I also know some people that work at a powder coating facility so i'm going to try and sneak this part as well as some other brackets on the line.
The rear transmission mount hit a bit so I notched out part of the body.
I use cardboard to make templates for what I need to cut out of metal.
I need to do a little more grinding on it yet but here it is all filled in.
Here is the last mount I had to make.
I don't know how many of you noticed the big gap between the sub frame and the body it self. Anyways I decided to make the tunnel bigger so the sub frame now goes up to the body.
I tacked a square bar connecting the two ends so the sub frame keeps it shape after I hack the top off.
Here is the new shape of the sub frame.
I made all my templates and then cut them out of 3/16 thick metal and welded them in place.
Tomorrow I will finish grinding my welds on the sub frame and box it in rest of the way. I also have an idea for moving my steering rack so I'll try that tomorrow. Friday I will more then likely paint the engine bay as well as my brackets and replace all the gaskets on the engine.
New Update
You will also need to notch out the passenger side to allow clearance for the power steering pump.
in case you were not aware:
that's an RB model (built oct '90), so the gearbox you have there will be the close-ratio version
the front diff will also probably be an lsd (rather than the open type that the RA models have as standard)
60mph in 5th is ~3600rpm (compared to ~3000rpm for the RA)
top speed is ~120mph (compared to ~150mph for the RA)
great for twisty mountain roads and motorkhanas, but annoying on the highway
ps. nice work on the conversion thus far!
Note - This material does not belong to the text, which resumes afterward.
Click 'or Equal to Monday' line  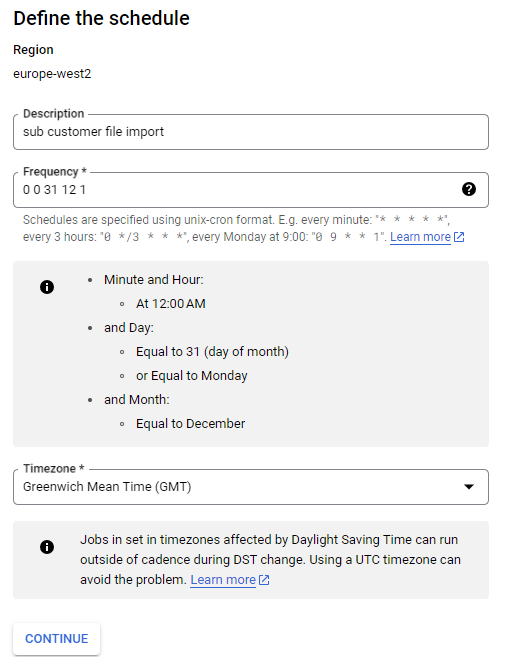pyautogui.click(x=192, y=376)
be interesting to hear the handling characteristics when it's done...
When are you moving closer to GA so we can do my car next?
lol, probably never. I might try making a awd conversion kit to sell depending on how well things go when I get it finished and test everything to see how well it works.
in case you were not aware:
that's an RB model (built oct '90), so the gearbox you have there will be the close-ratio version
the front diff will also probably be an lsd (rather than the open type that the RA models have as standard)
60mph in 5th is ~3600rpm (compared to ~3000rpm for the RA)
top speed is ~120mph (compared to ~150mph for the RA)
great for twisty mountain roads and motorkhanas, but annoying on the highway
ps. nice work on the conversion thus far!
be interesting to hear the handling characteristics when it's done...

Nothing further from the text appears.